═════ TEXTO FORNECIDO ═════

Neste diapasão: STJ, 4ª Turma, AgRg no Ag 1.070.671/SC, Rel. Ministro JOÃO OTÁVIO DE NORONHA, DJe 10/05/10; STJ, 3ª Turma, AgRg no REsp 253.175/SP, Rel. Ministro WALDEMAR ZVEITER, DJ 30/10/00 e 2ª Seção, CC 18.589/GO, Rel. Ministro CARLOS ALBERTO MENEZES DIREITO, DJ 24/05/99.

Da Possibilidade de Desistência e do Momento de Devolução dos Valores Pagos

O contrato de consórcio é de adesão, o que significa que suas cláusulas são inegociáveis no momento de sua assinatura, ou seja, ou interessado assina o documento da forma e no teor que lhe é apresentado pela administradora ou não é admitido no grupo do consórcio.

Assim o contrato de consórcio é regido pelo princípio denominado pacta sunt servanda que significa que o contrato e suas cláusulas vinculam as partes contratantes.

Entretanto, esse princípio, em decorrência da submissão dos contratos de consórcio e suas partes estarem regidos pelo Código de Defesa do Consumidor, fica suavizado pela aplicação do princípio da boa fé contratual e da função social do contrato.

Dessa forma, as cláusulas do contrato de consórcio não podem trazer demasiado prejuízo ao contratante menos favorecido financeiramente, qual seja o consumidor.

Portanto, por ser o contrato de consórcio de adesão e de consumo, dentre as possibilidades de flexibilidade de suas cláusulas se encontra a de desistência de consorciado, restando necessário estabelecer as regras quanto a possibilidade de devolução dos valores alcançados pelo desistente relativamente a quantidade e momento.

Certo que o consorciado desistente não pode perder a totalidade do que alcançou para a participação no consórcio, uma vez desistindo de participar, deve-se estabelecer o valor a ser devolvido e o momento da devolução.

Uma vez que o Código de Defesa do Consumidor rege os contratos de consórcio é proibida a quebra de equivalência contratual e serão abusivas as cláusulas que coloquem o consumidor em ‘desvantagem exagerada’, e, portanto, a devolução das prestações deve ser imediata, sob pena de impor ao consumidor uma longa e injusta espera, mais ainda por ser o valor despendido fruto de economia destinada a aquisição de bem durável, em muitos casos bem imóvel.

═════ DADOS EXTRAÍDOS ═════

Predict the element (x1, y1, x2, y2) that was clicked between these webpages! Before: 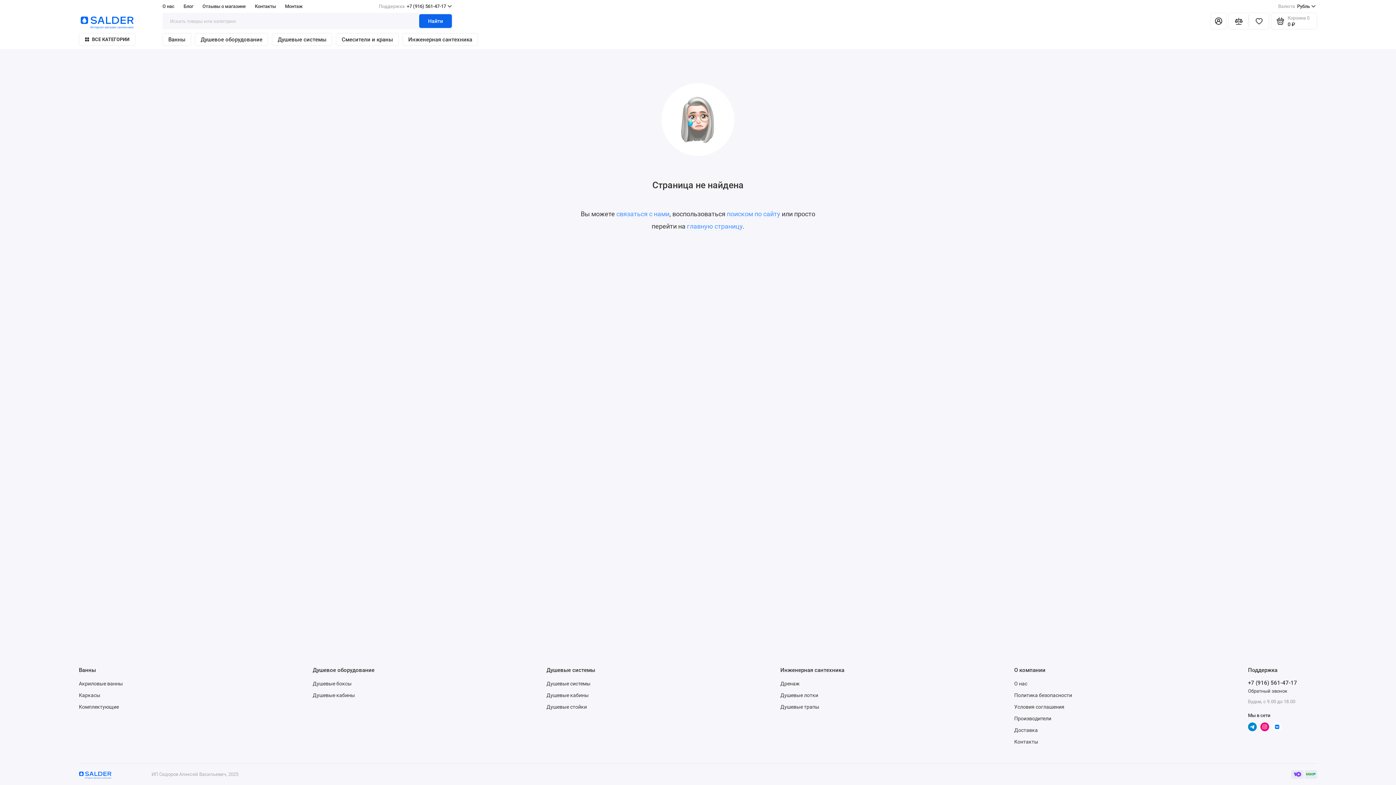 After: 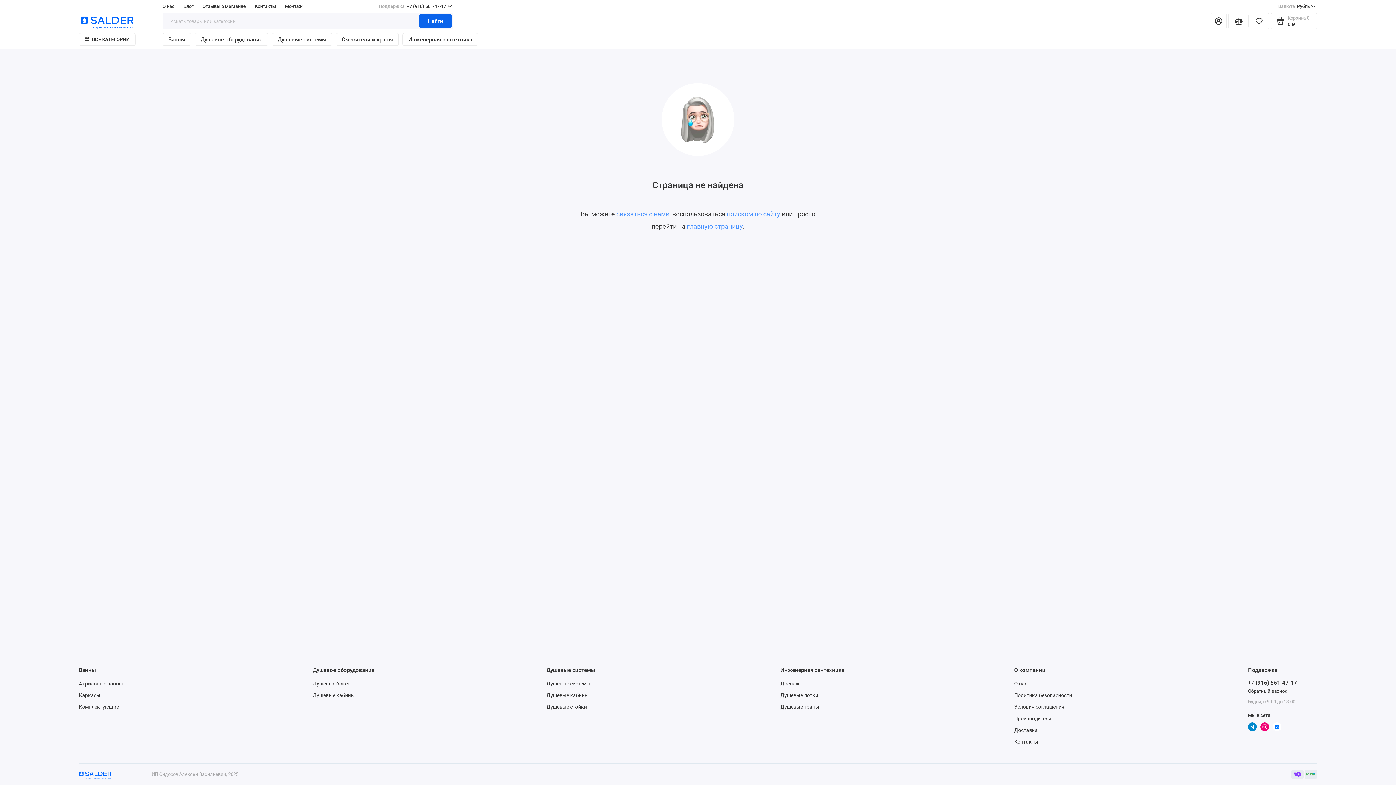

═════
═════ DADOS EXTRAÍDOS ═════

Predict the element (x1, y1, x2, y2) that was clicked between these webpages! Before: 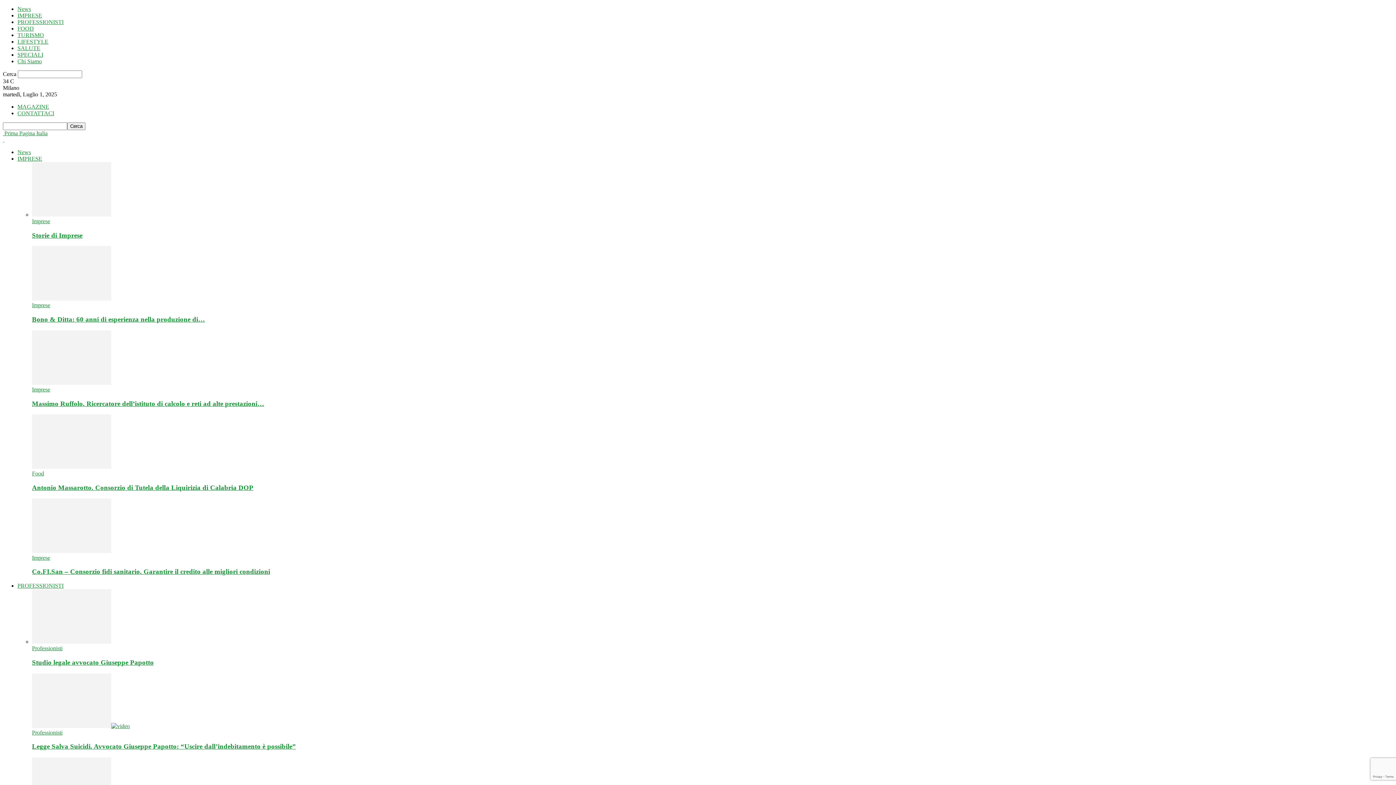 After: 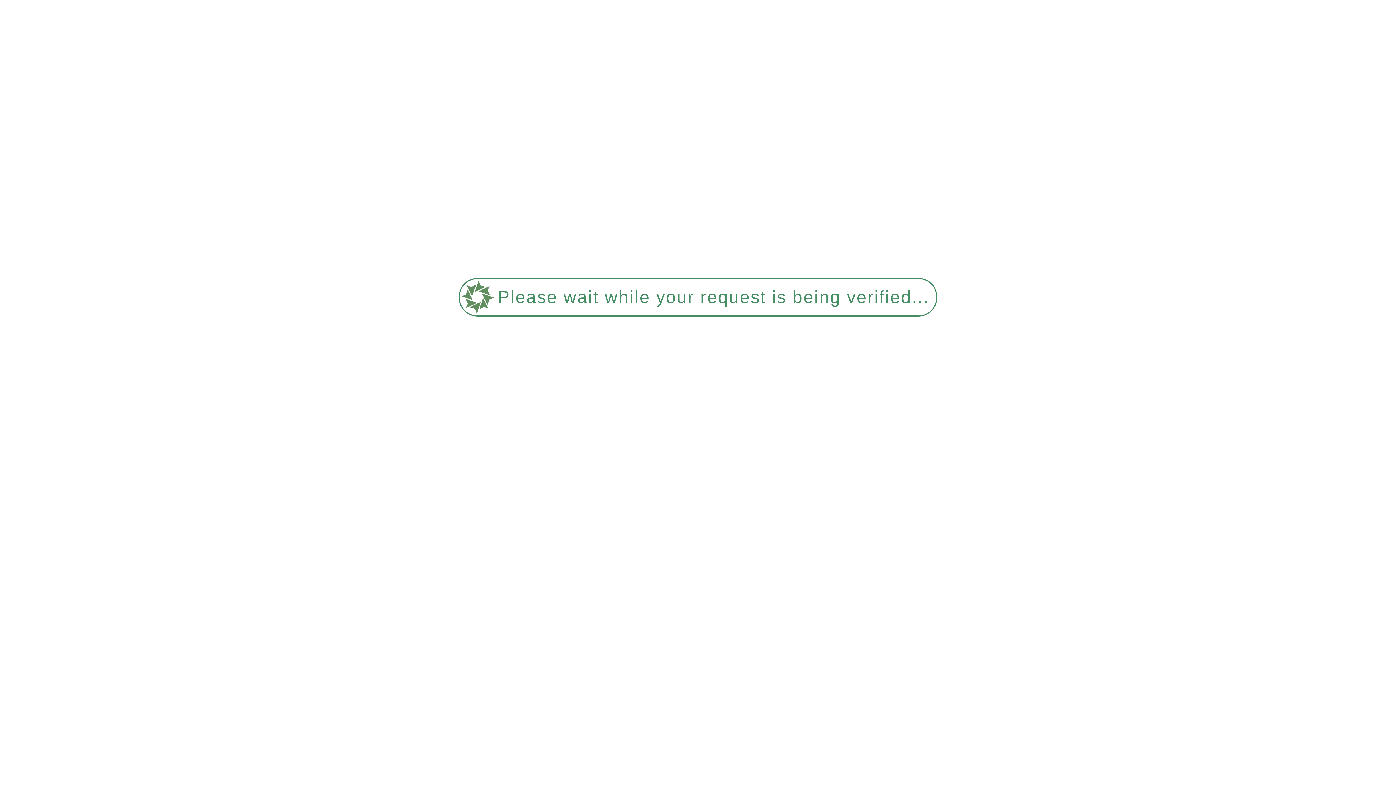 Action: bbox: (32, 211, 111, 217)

═════

• ENUNCIADO:
Transcreva, do texto sobre o contrato de consórcio, tudo o que vai de "O contrato de consórcio é de" até "seja o consumidor.".

• RESOLUÇÃO:
O contrato de consórcio é de adesão, o que significa que suas cláusulas são inegociáveis no momento de sua assinatura, ou seja, ou interessado assina o documento da forma e no teor que lhe é apresentado pela administradora ou não é admitido no grupo do consórcio.

Assim o contrato de consórcio é regido pelo princípio denominado pacta sunt servanda que significa que o contrato e suas cláusulas vinculam as partes contratantes.

Entretanto, esse princípio, em decorrência da submissão dos contratos de consórcio e suas partes estarem regidos pelo Código de Defesa do Consumidor, fica suavizado pela aplicação do princípio da boa fé contratual e da função social do contrato.

Dessa forma, as cláusulas do contrato de consórcio não podem trazer demasiado prejuízo ao contratante menos favorecido financeiramente, qual seja o consumidor.